═════ EXTRACT ═════

Ormiston Denes Academy  is a secondary school with academy status located in the northern outskirts of Lowestoft in the English county of Suffolk. It has around 1000 students aged 11 to 16.

It is situated on Yarmouth Road, the A47. It is also home to a sports training centre open to the public.

History
Located in the historic parish of St Margaret's, the academy's history dates back to 1910 when it was founded as a replacement for a secondary fee-paying day school established in 1904.  Built by Brown and Kerr its main building is a Grade II Listed Building with a Queen Anne facade.  The school was originally designed to accommodate 320 pupils with the site comprising eleven acres of which seven were playing fields.  For the first nine years the school was called the Lowestoft Municipal Secondary School and its aim was to provide a ‘sound education for boys and girls between the ages of 10 and 18’.  In 1914, the first school magazine, The Lowestoftian was published, detailing the events of the school.  Although it has seen many changes over time The Lowestoftian continues to be published to this day.

From 1920 the school was renamed the Lowestoft Secondary School before becoming known as Lowestoft Grammar School from 1945 under the changes of the 1944 Butler Education Act. In June 1940, soon after the start of the Second World War and as a result of the danger from air raids on Lowestoft, 327 pupils together with the Head Master and 21 members of staff were evacuated to Worksop.  The return to Lowestoft commenced in 1943 with eventually all returning by July 1944.

═════

THE EXERCISE: Copy the passage about Ormiston Denes Academy in full, word for word.

═════ MATERIAL SHOWN ═════

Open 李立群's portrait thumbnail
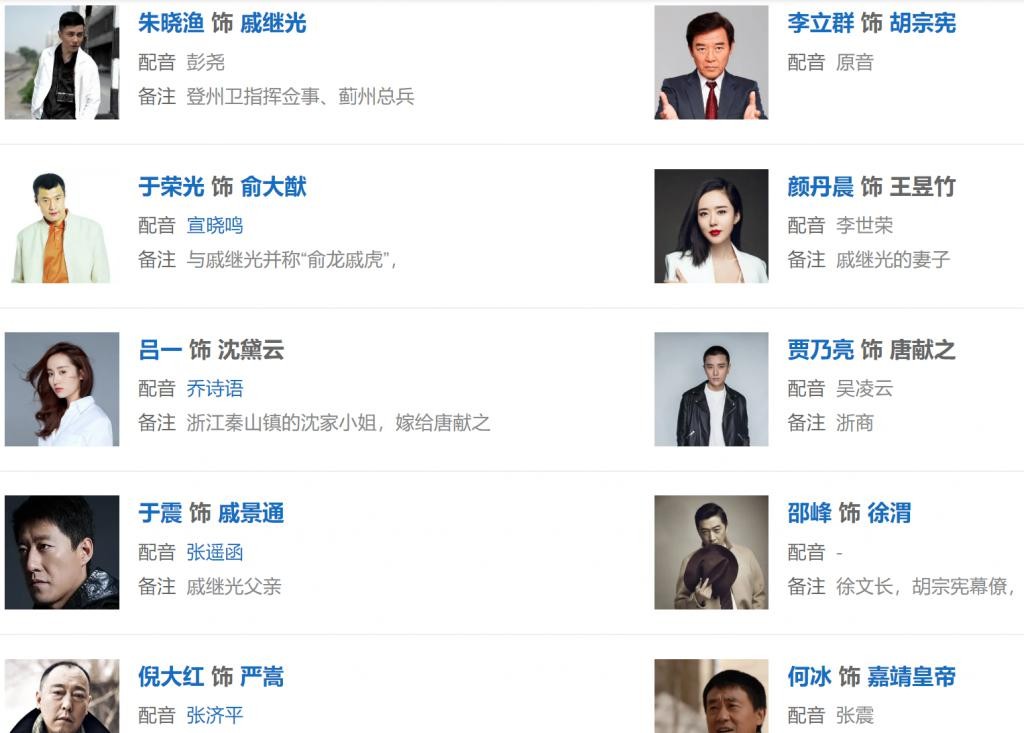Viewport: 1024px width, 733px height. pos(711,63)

═════
═════ MATERIAL SHOWN ═════

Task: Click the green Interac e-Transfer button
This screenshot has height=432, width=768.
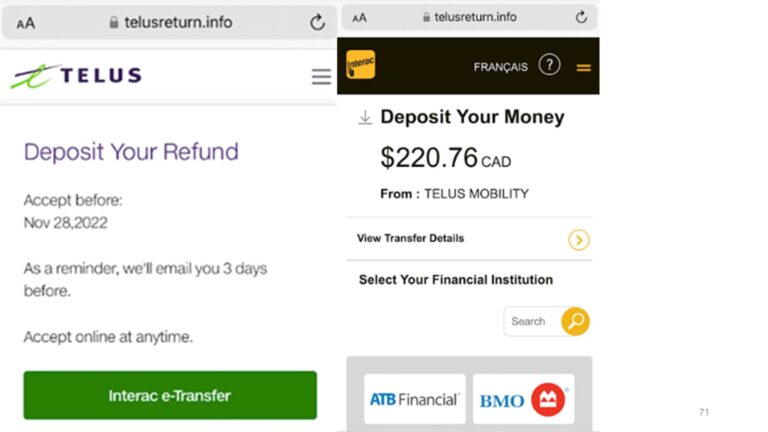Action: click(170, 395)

═════

CORRECT OUTPUT:
Ormiston Denes Academy  is a secondary school with academy status located in the northern outskirts of Lowestoft in the English county of Suffolk. It has around 1000 students aged 11 to 16.

It is situated on Yarmouth Road, the A47. It is also home to a sports training centre open to the public.

History
Located in the historic parish of St Margaret's, the academy's history dates back to 1910 when it was founded as a replacement for a secondary fee-paying day school established in 1904.  Built by Brown and Kerr its main building is a Grade II Listed Building with a Queen Anne facade.  The school was originally designed to accommodate 320 pupils with the site comprising eleven acres of which seven were playing fields.  For the first nine years the school was called the Lowestoft Municipal Secondary School and its aim was to provide a ‘sound education for boys and girls between the ages of 10 and 18’.  In 1914, the first school magazine, The Lowestoftian was published, detailing the events of the school.  Although it has seen many changes over time The Lowestoftian continues to be published to this day.

From 1920 the school was renamed the Lowestoft Secondary School before becoming known as Lowestoft Grammar School from 1945 under the changes of the 1944 Butler Education Act. In June 1940, soon after the start of the Second World War and as a result of the danger from air raids on Lowestoft, 327 pupils together with the Head Master and 21 members of staff were evacuated to Worksop.  The return to Lowestoft commenced in 1943 with eventually all returning by July 1944.